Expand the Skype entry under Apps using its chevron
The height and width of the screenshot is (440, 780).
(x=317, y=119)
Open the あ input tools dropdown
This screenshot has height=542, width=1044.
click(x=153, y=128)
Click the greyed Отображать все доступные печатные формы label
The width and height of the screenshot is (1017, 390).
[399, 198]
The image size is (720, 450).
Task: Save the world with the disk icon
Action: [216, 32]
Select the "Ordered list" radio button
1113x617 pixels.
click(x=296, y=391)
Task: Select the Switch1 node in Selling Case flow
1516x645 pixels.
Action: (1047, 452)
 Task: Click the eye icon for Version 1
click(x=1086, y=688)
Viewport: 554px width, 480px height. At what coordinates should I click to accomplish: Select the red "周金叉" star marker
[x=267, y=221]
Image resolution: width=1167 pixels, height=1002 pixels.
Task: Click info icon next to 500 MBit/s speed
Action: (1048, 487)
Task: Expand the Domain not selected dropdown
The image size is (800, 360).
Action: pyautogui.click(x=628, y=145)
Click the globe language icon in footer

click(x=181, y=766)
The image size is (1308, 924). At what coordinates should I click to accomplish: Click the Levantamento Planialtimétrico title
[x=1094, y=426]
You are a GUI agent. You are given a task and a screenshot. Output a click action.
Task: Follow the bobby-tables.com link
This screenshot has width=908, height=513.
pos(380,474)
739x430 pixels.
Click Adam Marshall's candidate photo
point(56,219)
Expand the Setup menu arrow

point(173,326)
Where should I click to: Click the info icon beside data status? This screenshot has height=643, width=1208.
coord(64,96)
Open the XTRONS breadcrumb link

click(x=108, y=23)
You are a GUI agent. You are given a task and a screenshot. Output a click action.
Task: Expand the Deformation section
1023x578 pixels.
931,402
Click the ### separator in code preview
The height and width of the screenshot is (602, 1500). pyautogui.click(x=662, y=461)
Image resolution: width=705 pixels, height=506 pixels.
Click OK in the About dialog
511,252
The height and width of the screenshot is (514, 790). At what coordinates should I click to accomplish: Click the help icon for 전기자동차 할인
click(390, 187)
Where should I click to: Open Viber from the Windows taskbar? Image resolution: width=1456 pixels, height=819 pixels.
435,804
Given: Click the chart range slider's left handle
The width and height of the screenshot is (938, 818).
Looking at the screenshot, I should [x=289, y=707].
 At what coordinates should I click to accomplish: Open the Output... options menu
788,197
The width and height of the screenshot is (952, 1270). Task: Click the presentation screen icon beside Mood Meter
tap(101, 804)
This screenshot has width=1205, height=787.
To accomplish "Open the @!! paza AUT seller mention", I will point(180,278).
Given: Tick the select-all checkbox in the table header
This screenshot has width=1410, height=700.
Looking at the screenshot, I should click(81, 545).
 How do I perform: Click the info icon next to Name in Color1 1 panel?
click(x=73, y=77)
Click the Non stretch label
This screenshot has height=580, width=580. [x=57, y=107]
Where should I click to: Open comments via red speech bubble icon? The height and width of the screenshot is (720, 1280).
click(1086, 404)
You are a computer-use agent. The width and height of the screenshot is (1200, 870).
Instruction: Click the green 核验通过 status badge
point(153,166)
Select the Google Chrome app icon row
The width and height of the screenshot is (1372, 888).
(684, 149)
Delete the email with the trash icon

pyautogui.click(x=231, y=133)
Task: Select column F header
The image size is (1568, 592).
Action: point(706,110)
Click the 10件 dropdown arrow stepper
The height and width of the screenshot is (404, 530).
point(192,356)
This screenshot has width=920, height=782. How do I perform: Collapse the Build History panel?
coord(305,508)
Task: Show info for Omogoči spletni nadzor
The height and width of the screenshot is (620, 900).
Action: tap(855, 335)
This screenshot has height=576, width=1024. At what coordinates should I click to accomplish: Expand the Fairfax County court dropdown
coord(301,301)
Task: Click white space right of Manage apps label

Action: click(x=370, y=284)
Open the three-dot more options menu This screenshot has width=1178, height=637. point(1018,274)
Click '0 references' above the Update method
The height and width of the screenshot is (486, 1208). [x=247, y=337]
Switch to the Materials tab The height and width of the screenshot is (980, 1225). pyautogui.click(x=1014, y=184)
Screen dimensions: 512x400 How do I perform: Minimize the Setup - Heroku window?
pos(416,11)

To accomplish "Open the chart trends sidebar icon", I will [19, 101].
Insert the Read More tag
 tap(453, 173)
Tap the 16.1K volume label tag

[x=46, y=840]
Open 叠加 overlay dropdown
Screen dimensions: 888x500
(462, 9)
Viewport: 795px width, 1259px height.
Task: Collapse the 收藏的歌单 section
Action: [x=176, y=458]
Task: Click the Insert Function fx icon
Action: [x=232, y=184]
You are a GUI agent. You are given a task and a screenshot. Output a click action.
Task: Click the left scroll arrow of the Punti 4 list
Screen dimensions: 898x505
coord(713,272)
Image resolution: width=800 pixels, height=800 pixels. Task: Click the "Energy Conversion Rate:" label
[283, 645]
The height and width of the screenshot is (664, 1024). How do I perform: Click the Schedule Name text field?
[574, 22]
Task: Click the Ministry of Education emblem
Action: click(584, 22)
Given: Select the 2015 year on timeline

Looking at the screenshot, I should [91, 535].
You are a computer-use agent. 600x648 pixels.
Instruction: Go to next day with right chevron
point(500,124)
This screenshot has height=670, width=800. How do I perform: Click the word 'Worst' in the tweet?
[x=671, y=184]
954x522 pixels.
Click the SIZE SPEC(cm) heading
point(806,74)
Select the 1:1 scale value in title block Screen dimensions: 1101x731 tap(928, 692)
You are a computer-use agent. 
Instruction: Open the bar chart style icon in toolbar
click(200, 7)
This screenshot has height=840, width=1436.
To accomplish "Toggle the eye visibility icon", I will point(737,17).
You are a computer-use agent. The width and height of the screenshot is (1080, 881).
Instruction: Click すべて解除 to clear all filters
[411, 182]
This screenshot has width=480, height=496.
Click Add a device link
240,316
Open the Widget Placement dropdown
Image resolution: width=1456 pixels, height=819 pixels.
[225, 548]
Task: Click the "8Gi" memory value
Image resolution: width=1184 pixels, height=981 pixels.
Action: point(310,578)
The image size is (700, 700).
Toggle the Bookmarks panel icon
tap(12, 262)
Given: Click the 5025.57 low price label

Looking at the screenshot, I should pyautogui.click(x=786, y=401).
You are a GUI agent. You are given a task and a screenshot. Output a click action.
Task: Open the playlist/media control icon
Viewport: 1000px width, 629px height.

Instructions to follow:
Please give back the entries above, unchanged and complete.

Response:
Expand the Skype entry under Apps using its chevron
The height and width of the screenshot is (440, 780).
(x=317, y=119)
Open the あ input tools dropdown
This screenshot has height=542, width=1044.
click(x=153, y=128)
Click the greyed Отображать все доступные печатные формы label
The width and height of the screenshot is (1017, 390).
[399, 198]
The image size is (720, 450).
Task: Save the world with the disk icon
Action: [216, 32]
Select the "Ordered list" radio button
1113x617 pixels.
click(x=296, y=391)
Task: Select the Switch1 node in Selling Case flow
1516x645 pixels.
Action: (1047, 452)
 Task: Click the eye icon for Version 1
click(x=1086, y=688)
Viewport: 554px width, 480px height. At what coordinates should I click to accomplish: Select the red "周金叉" star marker
[x=267, y=221]
Image resolution: width=1167 pixels, height=1002 pixels.
Task: Click info icon next to 500 MBit/s speed
Action: (1048, 487)
Task: Expand the Domain not selected dropdown
The image size is (800, 360).
Action: pyautogui.click(x=628, y=145)
Click the globe language icon in footer

click(x=181, y=766)
The image size is (1308, 924). At what coordinates should I click to accomplish: Click the Levantamento Planialtimétrico title
[x=1094, y=426]
You are a GUI agent. You are given a task and a screenshot. Output a click action.
Task: Follow the bobby-tables.com link
This screenshot has width=908, height=513.
pos(380,474)
739x430 pixels.
Click Adam Marshall's candidate photo
point(56,219)
Expand the Setup menu arrow

point(173,326)
Where should I click to: Click the info icon beside data status? This screenshot has height=643, width=1208.
coord(64,96)
Open the XTRONS breadcrumb link

click(x=108, y=23)
You are a GUI agent. You are given a task and a screenshot. Output a click action.
Task: Expand the Deformation section
1023x578 pixels.
931,402
Click the ### separator in code preview
The height and width of the screenshot is (602, 1500). pyautogui.click(x=662, y=461)
Image resolution: width=705 pixels, height=506 pixels.
Click OK in the About dialog
511,252
The height and width of the screenshot is (514, 790). At what coordinates should I click to accomplish: Click the help icon for 전기자동차 할인
click(390, 187)
Where should I click to: Open Viber from the Windows taskbar? Image resolution: width=1456 pixels, height=819 pixels.
435,804
Given: Click the chart range slider's left handle
The width and height of the screenshot is (938, 818).
Looking at the screenshot, I should [x=289, y=707].
 At what coordinates should I click to accomplish: Open the Output... options menu
788,197
The width and height of the screenshot is (952, 1270). Task: Click the presentation screen icon beside Mood Meter
tap(101, 804)
This screenshot has width=1205, height=787.
To accomplish "Open the @!! paza AUT seller mention", I will point(180,278).
Given: Tick the select-all checkbox in the table header
This screenshot has width=1410, height=700.
Looking at the screenshot, I should click(81, 545).
 How do I perform: Click the info icon next to Name in Color1 1 panel?
click(x=73, y=77)
Click the Non stretch label
This screenshot has height=580, width=580. [x=57, y=107]
Where should I click to: Open comments via red speech bubble icon? The height and width of the screenshot is (720, 1280).
click(1086, 404)
You are a computer-use agent. The width and height of the screenshot is (1200, 870).
Instruction: Click the green 核验通过 status badge
point(153,166)
Select the Google Chrome app icon row
The width and height of the screenshot is (1372, 888).
(684, 149)
Delete the email with the trash icon

pyautogui.click(x=231, y=133)
Task: Select column F header
The image size is (1568, 592).
Action: point(706,110)
Click the 10件 dropdown arrow stepper
The height and width of the screenshot is (404, 530).
point(192,356)
This screenshot has width=920, height=782. How do I perform: Collapse the Build History panel?
coord(305,508)
Task: Show info for Omogoči spletni nadzor
The height and width of the screenshot is (620, 900).
Action: tap(855, 335)
This screenshot has height=576, width=1024. At what coordinates should I click to accomplish: Expand the Fairfax County court dropdown
coord(301,301)
Task: Click white space right of Manage apps label

Action: click(x=370, y=284)
Open the three-dot more options menu This screenshot has width=1178, height=637. point(1018,274)
Click '0 references' above the Update method
The height and width of the screenshot is (486, 1208). [x=247, y=337]
Switch to the Materials tab The height and width of the screenshot is (980, 1225). pyautogui.click(x=1014, y=184)
Screen dimensions: 512x400 How do I perform: Minimize the Setup - Heroku window?
pos(416,11)

To accomplish "Open the chart trends sidebar icon", I will [19, 101].
Insert the Read More tag
 tap(453, 173)
Tap the 16.1K volume label tag

[x=46, y=840]
Open 叠加 overlay dropdown
Screen dimensions: 888x500
(462, 9)
Viewport: 795px width, 1259px height.
Task: Collapse the 收藏的歌单 section
Action: [x=176, y=458]
Task: Click the Insert Function fx icon
Action: [x=232, y=184]
You are a GUI agent. You are given a task and a screenshot. Output a click action.
Task: Click the left scroll arrow of the Punti 4 list
Screen dimensions: 898x505
coord(713,272)
Image resolution: width=800 pixels, height=800 pixels. Task: Click the "Energy Conversion Rate:" label
[283, 645]
The height and width of the screenshot is (664, 1024). How do I perform: Click the Schedule Name text field?
[574, 22]
Task: Click the Ministry of Education emblem
Action: click(584, 22)
Given: Select the 2015 year on timeline

Looking at the screenshot, I should [91, 535].
You are a computer-use agent. 600x648 pixels.
Instruction: Go to next day with right chevron
point(500,124)
This screenshot has height=670, width=800. How do I perform: Click the word 'Worst' in the tweet?
[x=671, y=184]
954x522 pixels.
Click the SIZE SPEC(cm) heading
point(806,74)
Select the 1:1 scale value in title block Screen dimensions: 1101x731 tap(928, 692)
You are a computer-use agent. 
Instruction: Open the bar chart style icon in toolbar
click(200, 7)
This screenshot has height=840, width=1436.
To accomplish "Toggle the eye visibility icon", I will point(737,17).
You are a computer-use agent. The width and height of the screenshot is (1080, 881).
Instruction: Click すべて解除 to clear all filters
[411, 182]
This screenshot has width=480, height=496.
Click Add a device link
240,316
Open the Widget Placement dropdown
Image resolution: width=1456 pixels, height=819 pixels.
[225, 548]
Task: Click the "8Gi" memory value
Image resolution: width=1184 pixels, height=981 pixels.
Action: point(310,578)
The image size is (700, 700).
Toggle the Bookmarks panel icon
tap(12, 262)
Given: Click the 5025.57 low price label

Looking at the screenshot, I should pyautogui.click(x=786, y=401).
You are a GUI agent. You are given a task and a screenshot. Output a click action.
Task: Open the playlist/media control icon
Viewport: 1000px width, 629px height.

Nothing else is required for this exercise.